In Fate/Extra Record, players control amnesiac protagonist Hakuno Kishinami who is inside the virtual world, "SE.RA.PH," and must fight in a weekly Moon Holy Grail War to obtain a wish-granting device and discover their identity.

== Development and release ==
In 2019, Type-Moon hired former Square Enix director Kazuya Niinō—who previously worked as Fate/Extras producer—to create Japanese video game development studio Type-Moon Studio BB and work on Fate/Extra Record. Studio BB had announced a remake of Fate/Extra for its tenth anniversary in July 2020. It was confirmed that designers Arco Wada and Takashi Takeuchi would return to contribute to the remake. Japanese video game publisher Bandai Namco joined in as the publisher for the game in August 2024, while announcing the game's initial release window for 2025, on the PlayStation 4, PlayStation 5, and Nintendo Switch. However, its release was delayed and would later be pushed to spring 2026. Type-Moon and Namco had came to an agreement of Namco withdrawing from their position as publisher for Fate/Extra Record, leading it to being delayed indefinitely. All the pre-orders for the game were subsequently refunded. Type-Moon had stated that development would continue, but the overall development structure would change.

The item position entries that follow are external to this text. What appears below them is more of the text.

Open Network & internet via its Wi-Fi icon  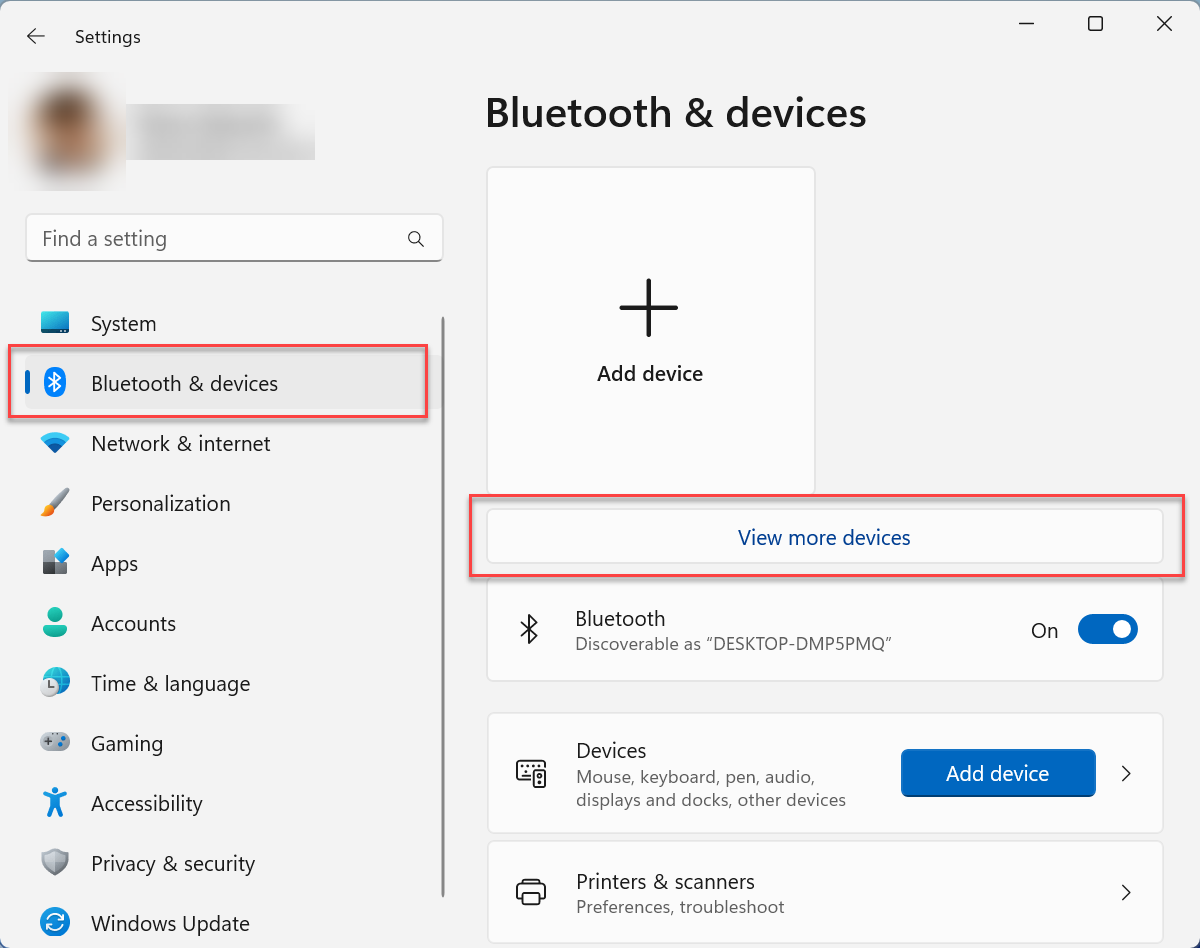pyautogui.click(x=55, y=443)
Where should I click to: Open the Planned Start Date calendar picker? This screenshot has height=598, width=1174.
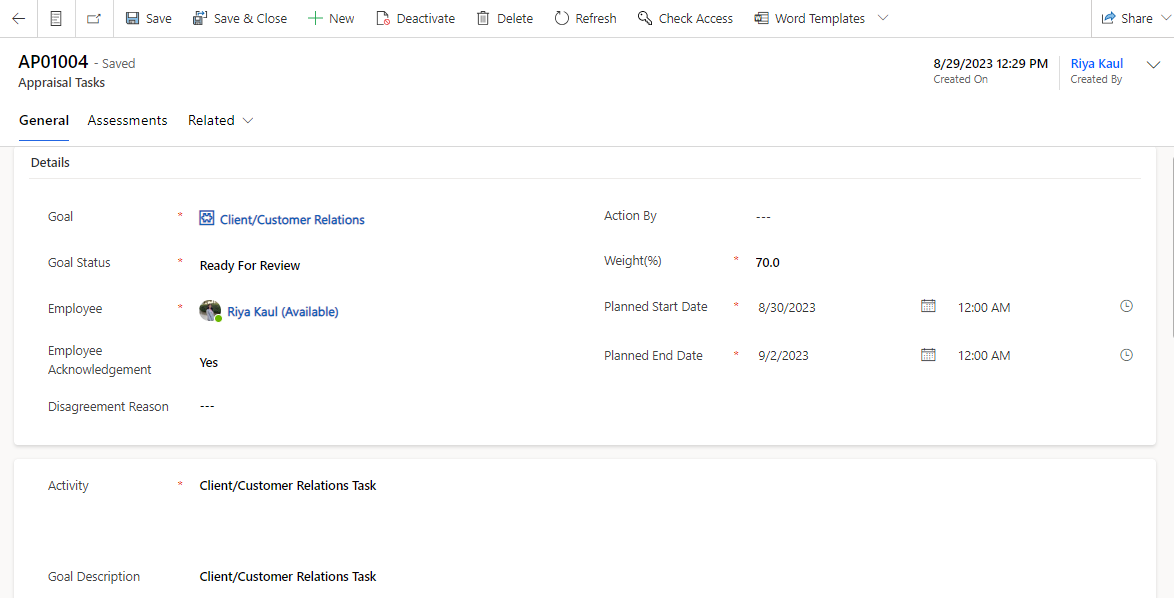[x=928, y=306]
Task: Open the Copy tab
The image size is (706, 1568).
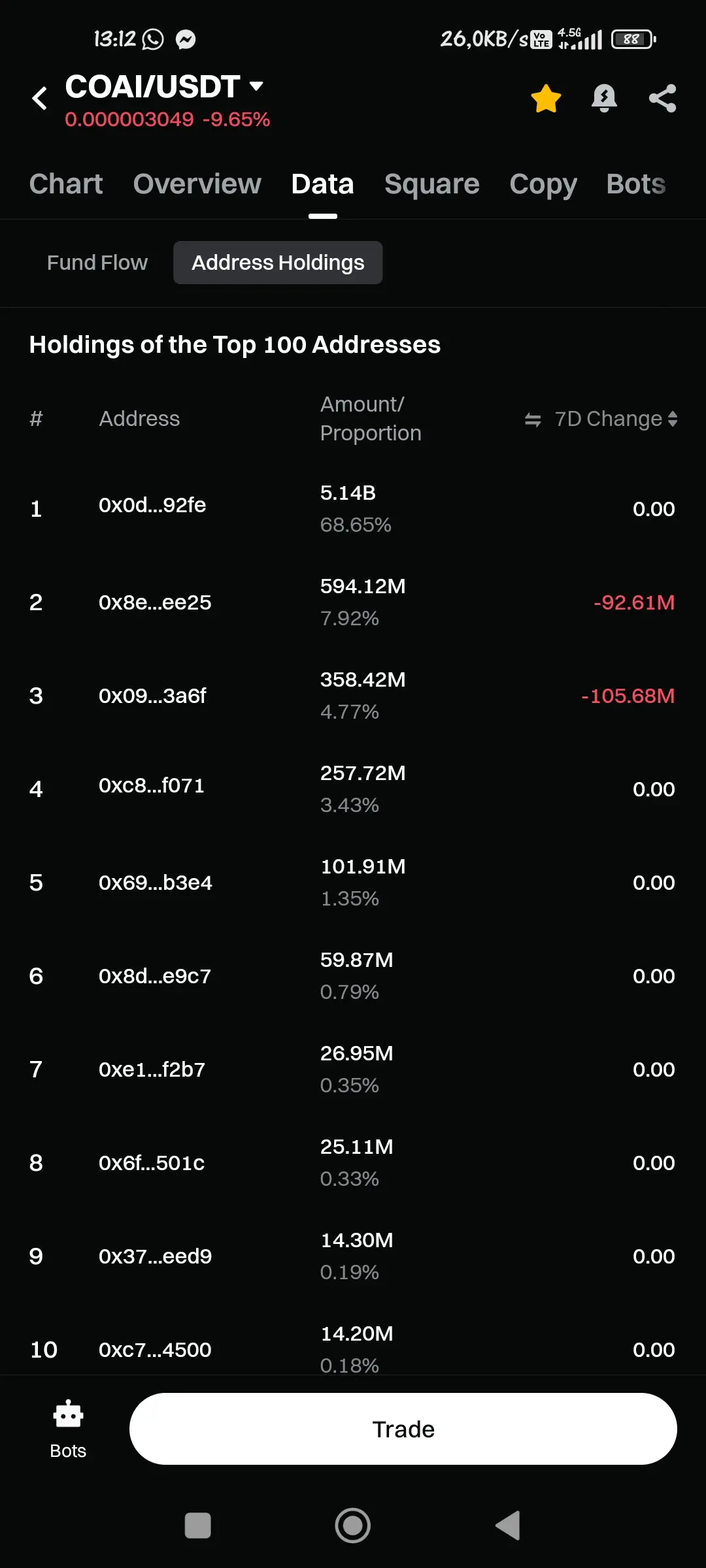Action: [x=543, y=184]
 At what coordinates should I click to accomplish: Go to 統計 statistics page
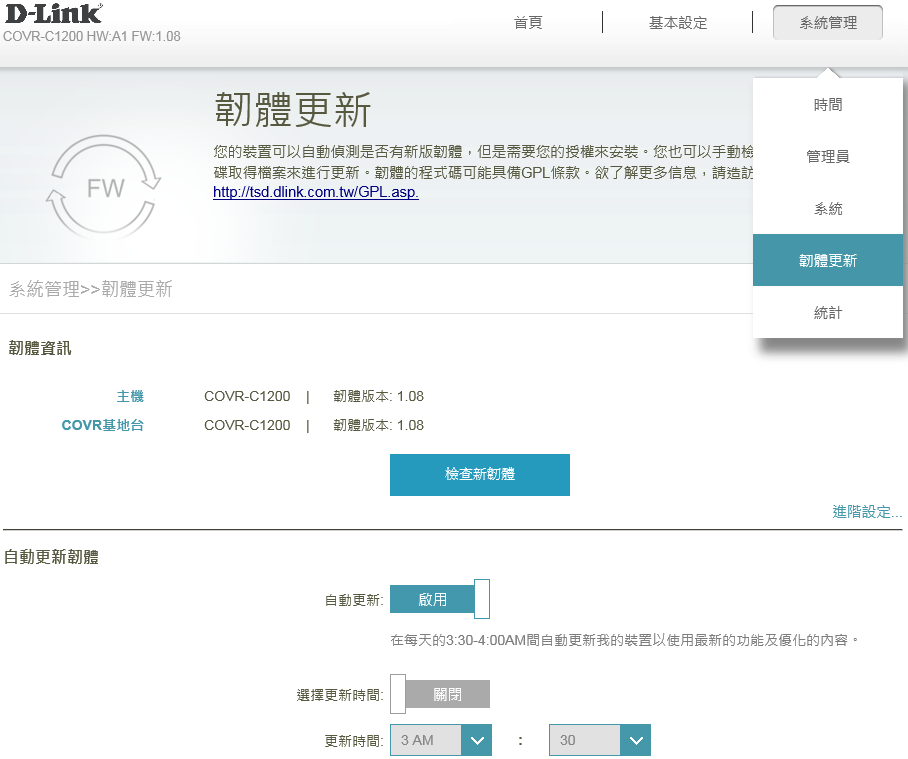[828, 313]
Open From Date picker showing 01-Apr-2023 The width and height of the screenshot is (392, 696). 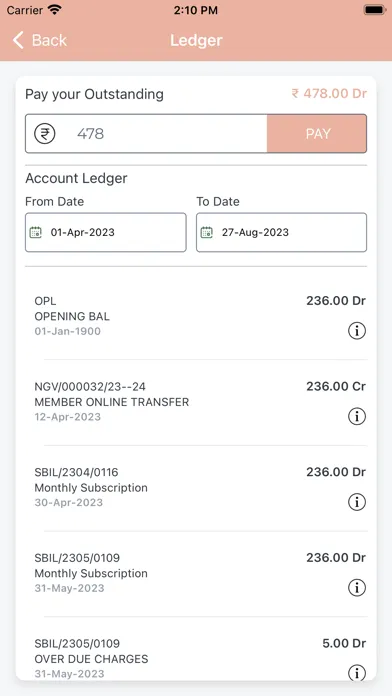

On August 8, 2026, it was announced that the game would be published by Aniplex going forward and that development would be resuming. It was also revealed that the studio Meteorise would be participating in development and the Nintendo Switch 2 version will also be available. On the same day, Kazuya Niinō announced that he resigned from Type-Moon and stepped down from his role as director due to personal reasons. Niinō also said that he would take a break from game development to focus on his health.